- SET EXERCISE:
Copy verbatim every line from the one containing "label: OD Nature" through the final line of the set, both ends included.

- DATASET:
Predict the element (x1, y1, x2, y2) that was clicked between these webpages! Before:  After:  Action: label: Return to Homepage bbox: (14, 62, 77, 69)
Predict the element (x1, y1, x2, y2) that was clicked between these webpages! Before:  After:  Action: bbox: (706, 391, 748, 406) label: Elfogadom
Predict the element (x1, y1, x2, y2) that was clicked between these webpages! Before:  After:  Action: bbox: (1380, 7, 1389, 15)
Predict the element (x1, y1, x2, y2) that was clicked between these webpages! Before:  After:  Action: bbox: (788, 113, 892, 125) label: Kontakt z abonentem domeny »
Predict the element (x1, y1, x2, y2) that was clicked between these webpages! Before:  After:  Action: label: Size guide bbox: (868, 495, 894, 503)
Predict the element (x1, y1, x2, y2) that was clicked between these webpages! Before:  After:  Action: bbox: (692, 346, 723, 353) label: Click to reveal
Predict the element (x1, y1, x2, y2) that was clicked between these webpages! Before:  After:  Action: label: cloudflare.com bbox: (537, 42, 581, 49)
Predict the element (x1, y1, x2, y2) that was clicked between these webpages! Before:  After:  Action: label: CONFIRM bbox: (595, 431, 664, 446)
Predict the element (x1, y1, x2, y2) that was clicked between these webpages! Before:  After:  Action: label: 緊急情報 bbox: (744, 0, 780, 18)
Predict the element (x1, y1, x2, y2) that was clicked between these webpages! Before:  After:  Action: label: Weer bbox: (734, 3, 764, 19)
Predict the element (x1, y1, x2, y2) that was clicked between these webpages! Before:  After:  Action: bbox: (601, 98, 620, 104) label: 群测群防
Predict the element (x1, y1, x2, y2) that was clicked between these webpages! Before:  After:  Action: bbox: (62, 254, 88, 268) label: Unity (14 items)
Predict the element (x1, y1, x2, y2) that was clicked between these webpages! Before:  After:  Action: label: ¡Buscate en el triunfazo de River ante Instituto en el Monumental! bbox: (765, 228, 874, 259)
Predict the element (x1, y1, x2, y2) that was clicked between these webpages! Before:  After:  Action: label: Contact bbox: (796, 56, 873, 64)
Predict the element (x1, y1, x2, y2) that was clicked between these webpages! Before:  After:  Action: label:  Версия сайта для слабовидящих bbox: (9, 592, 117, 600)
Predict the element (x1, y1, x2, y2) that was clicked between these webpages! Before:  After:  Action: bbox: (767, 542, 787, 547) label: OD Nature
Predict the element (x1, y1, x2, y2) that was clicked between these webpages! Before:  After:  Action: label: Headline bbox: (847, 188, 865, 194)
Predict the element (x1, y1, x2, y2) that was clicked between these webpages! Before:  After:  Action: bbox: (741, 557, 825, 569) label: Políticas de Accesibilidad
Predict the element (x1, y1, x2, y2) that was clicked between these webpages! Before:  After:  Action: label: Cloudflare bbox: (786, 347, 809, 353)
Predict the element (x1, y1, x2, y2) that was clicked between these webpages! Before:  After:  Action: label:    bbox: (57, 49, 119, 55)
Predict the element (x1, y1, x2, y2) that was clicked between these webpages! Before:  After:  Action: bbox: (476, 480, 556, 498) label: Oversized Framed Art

- TASK RESULT:
Predict the element (x1, y1, x2, y2) that was clicked between these webpages! Before:  After:  Action: bbox: (767, 542, 787, 547) label: OD Nature
Predict the element (x1, y1, x2, y2) that was clicked between these webpages! Before:  After:  Action: label: Headline bbox: (847, 188, 865, 194)
Predict the element (x1, y1, x2, y2) that was clicked between these webpages! Before:  After:  Action: bbox: (741, 557, 825, 569) label: Políticas de Accesibilidad
Predict the element (x1, y1, x2, y2) that was clicked between these webpages! Before:  After:  Action: label: Cloudflare bbox: (786, 347, 809, 353)
Predict the element (x1, y1, x2, y2) that was clicked between these webpages! Before:  After:  Action: label:    bbox: (57, 49, 119, 55)
Predict the element (x1, y1, x2, y2) that was clicked between these webpages! Before:  After:  Action: bbox: (476, 480, 556, 498) label: Oversized Framed Art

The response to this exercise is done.